[DATA SHOWN]:

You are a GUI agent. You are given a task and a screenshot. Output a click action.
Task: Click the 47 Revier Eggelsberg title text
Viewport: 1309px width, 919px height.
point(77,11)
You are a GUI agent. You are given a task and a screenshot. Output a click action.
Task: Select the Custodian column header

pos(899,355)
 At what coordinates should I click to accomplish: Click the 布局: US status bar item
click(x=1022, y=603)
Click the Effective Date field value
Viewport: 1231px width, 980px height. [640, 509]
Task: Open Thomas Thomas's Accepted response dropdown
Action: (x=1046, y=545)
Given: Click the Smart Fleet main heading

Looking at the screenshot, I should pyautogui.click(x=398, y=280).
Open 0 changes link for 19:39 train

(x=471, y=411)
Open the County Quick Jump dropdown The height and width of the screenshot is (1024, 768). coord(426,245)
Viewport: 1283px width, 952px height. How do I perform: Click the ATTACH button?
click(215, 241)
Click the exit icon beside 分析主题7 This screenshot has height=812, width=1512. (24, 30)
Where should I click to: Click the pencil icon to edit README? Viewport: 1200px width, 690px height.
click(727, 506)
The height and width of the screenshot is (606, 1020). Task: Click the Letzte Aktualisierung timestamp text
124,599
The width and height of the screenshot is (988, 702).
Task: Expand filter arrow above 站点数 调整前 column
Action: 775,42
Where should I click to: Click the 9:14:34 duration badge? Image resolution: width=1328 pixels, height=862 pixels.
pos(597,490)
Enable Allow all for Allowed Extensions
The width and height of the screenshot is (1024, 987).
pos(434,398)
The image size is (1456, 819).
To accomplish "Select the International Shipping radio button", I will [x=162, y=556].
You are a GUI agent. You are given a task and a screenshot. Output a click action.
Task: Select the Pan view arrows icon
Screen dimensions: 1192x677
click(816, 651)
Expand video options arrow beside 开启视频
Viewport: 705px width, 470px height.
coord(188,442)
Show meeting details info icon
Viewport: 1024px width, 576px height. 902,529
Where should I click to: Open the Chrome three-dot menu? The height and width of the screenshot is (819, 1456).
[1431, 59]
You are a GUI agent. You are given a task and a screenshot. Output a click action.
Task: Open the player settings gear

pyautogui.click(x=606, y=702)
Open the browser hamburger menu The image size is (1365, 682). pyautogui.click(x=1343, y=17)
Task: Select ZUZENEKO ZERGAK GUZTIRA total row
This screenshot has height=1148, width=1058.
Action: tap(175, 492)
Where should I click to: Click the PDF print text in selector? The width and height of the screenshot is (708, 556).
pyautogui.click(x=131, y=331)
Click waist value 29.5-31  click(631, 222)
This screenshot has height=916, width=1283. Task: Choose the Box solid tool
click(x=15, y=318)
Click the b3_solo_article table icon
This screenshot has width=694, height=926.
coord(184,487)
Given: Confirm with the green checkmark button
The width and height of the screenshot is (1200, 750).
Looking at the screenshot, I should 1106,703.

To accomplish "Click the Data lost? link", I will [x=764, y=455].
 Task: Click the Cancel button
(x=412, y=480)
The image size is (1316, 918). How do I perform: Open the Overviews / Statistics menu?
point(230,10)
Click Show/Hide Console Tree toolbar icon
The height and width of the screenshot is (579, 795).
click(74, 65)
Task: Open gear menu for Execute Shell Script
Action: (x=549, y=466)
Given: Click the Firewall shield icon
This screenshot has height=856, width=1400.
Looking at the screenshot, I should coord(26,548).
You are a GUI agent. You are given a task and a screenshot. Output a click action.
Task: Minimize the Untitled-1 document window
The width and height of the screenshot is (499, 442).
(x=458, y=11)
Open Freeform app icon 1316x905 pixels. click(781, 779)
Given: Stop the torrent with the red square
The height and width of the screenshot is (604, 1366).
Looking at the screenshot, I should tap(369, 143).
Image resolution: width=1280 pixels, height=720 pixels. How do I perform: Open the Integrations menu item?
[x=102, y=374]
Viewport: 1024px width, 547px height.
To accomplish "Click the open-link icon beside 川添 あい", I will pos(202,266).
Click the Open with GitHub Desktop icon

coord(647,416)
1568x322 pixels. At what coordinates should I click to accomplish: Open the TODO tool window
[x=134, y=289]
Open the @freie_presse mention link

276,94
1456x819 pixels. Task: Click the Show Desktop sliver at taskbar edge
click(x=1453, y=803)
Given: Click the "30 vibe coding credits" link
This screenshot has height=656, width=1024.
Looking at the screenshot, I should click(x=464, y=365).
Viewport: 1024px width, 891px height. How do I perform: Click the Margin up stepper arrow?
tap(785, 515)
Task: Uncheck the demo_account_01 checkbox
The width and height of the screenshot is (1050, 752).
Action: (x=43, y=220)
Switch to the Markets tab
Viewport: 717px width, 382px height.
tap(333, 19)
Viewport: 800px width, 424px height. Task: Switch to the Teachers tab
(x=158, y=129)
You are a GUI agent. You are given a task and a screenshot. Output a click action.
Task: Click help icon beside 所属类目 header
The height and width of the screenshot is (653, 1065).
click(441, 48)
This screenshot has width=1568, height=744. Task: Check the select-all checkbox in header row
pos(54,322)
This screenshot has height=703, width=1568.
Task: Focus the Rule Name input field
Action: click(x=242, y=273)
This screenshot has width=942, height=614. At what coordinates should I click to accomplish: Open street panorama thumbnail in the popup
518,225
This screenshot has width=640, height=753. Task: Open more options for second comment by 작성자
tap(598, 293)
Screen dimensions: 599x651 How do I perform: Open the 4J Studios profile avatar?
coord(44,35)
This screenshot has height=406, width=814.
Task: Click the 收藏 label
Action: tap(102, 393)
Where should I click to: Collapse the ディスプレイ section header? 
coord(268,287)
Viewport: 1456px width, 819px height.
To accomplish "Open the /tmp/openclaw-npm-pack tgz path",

[EXERCISE AIM]:
Convert the records above into a Markdown table with a Row column numbering each line and a Record line column holding the line itself. Skip blank lines.

[TASK RESULT]:
| Row | Record line |
|---|---|
| 1 | You are a GUI agent. You are given a task and a screenshot. Output a click action. |
| 2 | Task: Click the 47 Revier Eggelsberg title text |
| 3 | Viewport: 1309px width, 919px height. |
| 4 | point(77,11) |
| 5 | You are a GUI agent. You are given a task and a screenshot. Output a click action. |
| 6 | Task: Select the Custodian column header |
| 7 | pos(899,355) |
| 8 |  At what coordinates should I click to accomplish: Click the 布局: US status bar item |
| 9 | click(x=1022, y=603) |
| 10 | Click the Effective Date field value |
| 11 | Viewport: 1231px width, 980px height. [640, 509] |
| 12 | Task: Open Thomas Thomas's Accepted response dropdown |
| 13 | Action: (x=1046, y=545) |
| 14 | Given: Click the Smart Fleet main heading |
| 15 | Looking at the screenshot, I should pyautogui.click(x=398, y=280). |
| 16 | Open 0 changes link for 19:39 train |
| 17 | (x=471, y=411) |
| 18 | Open the County Quick Jump dropdown The height and width of the screenshot is (1024, 768). coord(426,245) |
| 19 | Viewport: 1283px width, 952px height. How do I perform: Click the ATTACH button? |
| 20 | click(215, 241) |
| 21 | Click the exit icon beside 分析主题7 This screenshot has height=812, width=1512. (24, 30) |
| 22 | Where should I click to: Click the pencil icon to edit README? Viewport: 1200px width, 690px height. |
| 23 | click(727, 506) |
| 24 | The height and width of the screenshot is (606, 1020). Task: Click the Letzte Aktualisierung timestamp text |
| 25 | 124,599 |
| 26 | The width and height of the screenshot is (988, 702). |
| 27 | Task: Expand filter arrow above 站点数 调整前 column |
| 28 | Action: 775,42 |
| 29 | Where should I click to: Click the 9:14:34 duration badge? Image resolution: width=1328 pixels, height=862 pixels. |
| 30 | pos(597,490) |
| 31 | Enable Allow all for Allowed Extensions |
| 32 | The width and height of the screenshot is (1024, 987). |
| 33 | pos(434,398) |
| 34 | The image size is (1456, 819). |
| 35 | To accomplish "Select the International Shipping radio button", I will [x=162, y=556]. |
| 36 | You are a GUI agent. You are given a task and a screenshot. Output a click action. |
| 37 | Task: Select the Pan view arrows icon |
| 38 | Screen dimensions: 1192x677 |
| 39 | click(816, 651) |
| 40 | Expand video options arrow beside 开启视频 |
| 41 | Viewport: 705px width, 470px height. |
| 42 | coord(188,442) |
| 43 | Show meeting details info icon |
| 44 | Viewport: 1024px width, 576px height. 902,529 |
| 45 | Where should I click to: Open the Chrome three-dot menu? The height and width of the screenshot is (819, 1456). |
| 46 | [1431, 59] |
| 47 | You are a GUI agent. You are given a task and a screenshot. Output a click action. |
| 48 | Task: Open the player settings gear |
| 49 | pyautogui.click(x=606, y=702) |
| 50 | Open the browser hamburger menu The image size is (1365, 682). pyautogui.click(x=1343, y=17) |
| 51 | Task: Select ZUZENEKO ZERGAK GUZTIRA total row |
| 52 | This screenshot has height=1148, width=1058. |
| 53 | Action: tap(175, 492) |
| 54 | Where should I click to: Click the PDF print text in selector? The width and height of the screenshot is (708, 556). |
| 55 | pyautogui.click(x=131, y=331) |
| 56 | Click waist value 29.5-31  click(631, 222) |
| 57 | This screenshot has height=916, width=1283. Task: Choose the Box solid tool |
| 58 | click(x=15, y=318) |
| 59 | Click the b3_solo_article table icon |
| 60 | This screenshot has width=694, height=926. |
| 61 | coord(184,487) |
| 62 | Given: Confirm with the green checkmark button |
| 63 | The width and height of the screenshot is (1200, 750). |
| 64 | Looking at the screenshot, I should 1106,703. |
| 65 | To accomplish "Click the Data lost? link", I will [x=764, y=455]. |
| 66 |  Task: Click the Cancel button |
| 67 | (x=412, y=480) |
| 68 | The image size is (1316, 918). How do I perform: Open the Overviews / Statistics menu? |
| 69 | point(230,10) |
| 70 | Click Show/Hide Console Tree toolbar icon |
| 71 | The height and width of the screenshot is (579, 795). |
| 72 | click(74, 65) |
| 73 | Task: Open gear menu for Execute Shell Script |
| 74 | Action: (x=549, y=466) |
| 75 | Given: Click the Firewall shield icon |
| 76 | This screenshot has height=856, width=1400. |
| 77 | Looking at the screenshot, I should coord(26,548). |
| 78 | You are a GUI agent. You are given a task and a screenshot. Output a click action. |
| 79 | Task: Minimize the Untitled-1 document window |
| 80 | The width and height of the screenshot is (499, 442). |
| 81 | (x=458, y=11) |
| 82 | Open Freeform app icon 1316x905 pixels. click(781, 779) |
| 83 | Given: Stop the torrent with the red square |
| 84 | The height and width of the screenshot is (604, 1366). |
| 85 | Looking at the screenshot, I should tap(369, 143). |
| 86 | Image resolution: width=1280 pixels, height=720 pixels. How do I perform: Open the Integrations menu item? |
| 87 | [x=102, y=374] |
| 88 | Viewport: 1024px width, 547px height. |
| 89 | To accomplish "Click the open-link icon beside 川添 あい", I will pos(202,266). |
| 90 | Click the Open with GitHub Desktop icon |
| 91 | coord(647,416) |
| 92 | 1568x322 pixels. At what coordinates should I click to accomplish: Open the TODO tool window |
| 93 | [x=134, y=289] |
| 94 | Open the @freie_presse mention link |
| 95 | 276,94 |
| 96 | 1456x819 pixels. Task: Click the Show Desktop sliver at taskbar edge |
| 97 | click(x=1453, y=803) |
| 98 | Given: Click the "30 vibe coding credits" link |
| 99 | This screenshot has height=656, width=1024. |
| 100 | Looking at the screenshot, I should click(x=464, y=365). |
| 101 | Viewport: 1024px width, 891px height. How do I perform: Click the Margin up stepper arrow? |
| 102 | tap(785, 515) |
| 103 | Task: Uncheck the demo_account_01 checkbox |
| 104 | The width and height of the screenshot is (1050, 752). |
| 105 | Action: (x=43, y=220) |
| 106 | Switch to the Markets tab |
| 107 | Viewport: 717px width, 382px height. |
| 108 | tap(333, 19) |
| 109 | Viewport: 800px width, 424px height. Task: Switch to the Teachers tab |
| 110 | (x=158, y=129) |
| 111 | You are a GUI agent. You are given a task and a screenshot. Output a click action. |
| 112 | Task: Click help icon beside 所属类目 header |
| 113 | The height and width of the screenshot is (653, 1065). |
| 114 | click(441, 48) |
| 115 | This screenshot has width=1568, height=744. Task: Check the select-all checkbox in header row |
| 116 | pos(54,322) |
| 117 | This screenshot has height=703, width=1568. |
| 118 | Task: Focus the Rule Name input field |
| 119 | Action: click(x=242, y=273) |
| 120 | This screenshot has width=942, height=614. At what coordinates should I click to accomplish: Open street panorama thumbnail in the popup |
| 121 | 518,225 |
| 122 | This screenshot has width=640, height=753. Task: Open more options for second comment by 작성자 |
| 123 | tap(598, 293) |
| 124 | Screen dimensions: 599x651 How do I perform: Open the 4J Studios profile avatar? |
| 125 | coord(44,35) |
| 126 | This screenshot has height=406, width=814. |
| 127 | Task: Click the 收藏 label |
| 128 | Action: tap(102, 393) |
| 129 | Where should I click to: Collapse the ディスプレイ section header?  |
| 130 | coord(268,287) |
| 131 | Viewport: 1456px width, 819px height. |
| 132 | To accomplish "Open the /tmp/openclaw-npm-pack tgz path", |